1. Probity:
Honesty and integrity are central to probity and define how any professional person should act. This is vital in healthcare as the doctor-patient relationship is balanced on trust.
2. Expertise:
Doctors are expected to have a particular set of skills in their chosen field, at a level that can be considered expert. The validity of this expertise is maintained by ongoing training throughout the course of a medical career.
3. Respect:
You should aim to be courteous and should respect the rights, dignity and autonomy of those who consult you in a professional capacity.

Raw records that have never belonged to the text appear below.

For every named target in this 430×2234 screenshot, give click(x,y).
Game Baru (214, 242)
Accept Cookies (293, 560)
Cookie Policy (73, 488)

4. Responsibility and reliability:
A professional person should honour commitments and ensure that tasks and duties are completed and addressed, by taking the initiative and leading by example. In medicine, a lack of immediate attention to your duties can be the difference between life and death.
5. Respectability:
There are expectations that a professional will work and behave in a manner that is appropriate to the nature of their particular profession. In medicine, these expectations are unique: good standards of personal appearance and dress, appropriate standards of speech and personal conduct – such attributes will confirm to a patient an acceptable standard of respectability.
6. Standards:
A professional person is expected to have the ability and dedication to achieving a set of standards in their duties that their peers find acceptable.
7. Conduct:
The GMC has clear expectations of the correct behaviour and conduct of a medical professional. You should ensure that your actions are appropriate and proper: www.gmc-uk.org/guidance/good_medical_practice.asp
8. Social responsibility:
The caring nature of the profession means that a healthcare professional must possess a strong sense of empathy; a desire to do good – and this can be broadly described as having a social responsibility.
9. Ethics:
Professionals such as doctors must adhere to a strict code of ethics. It is necessary to first separate the law on the one hand, and ethics on the other, in order to grasp the essential nature of professional ethics.
10. Openness when things go wrong:
Doctors have a professional and ethical obligation to be open and honest when things go wrong.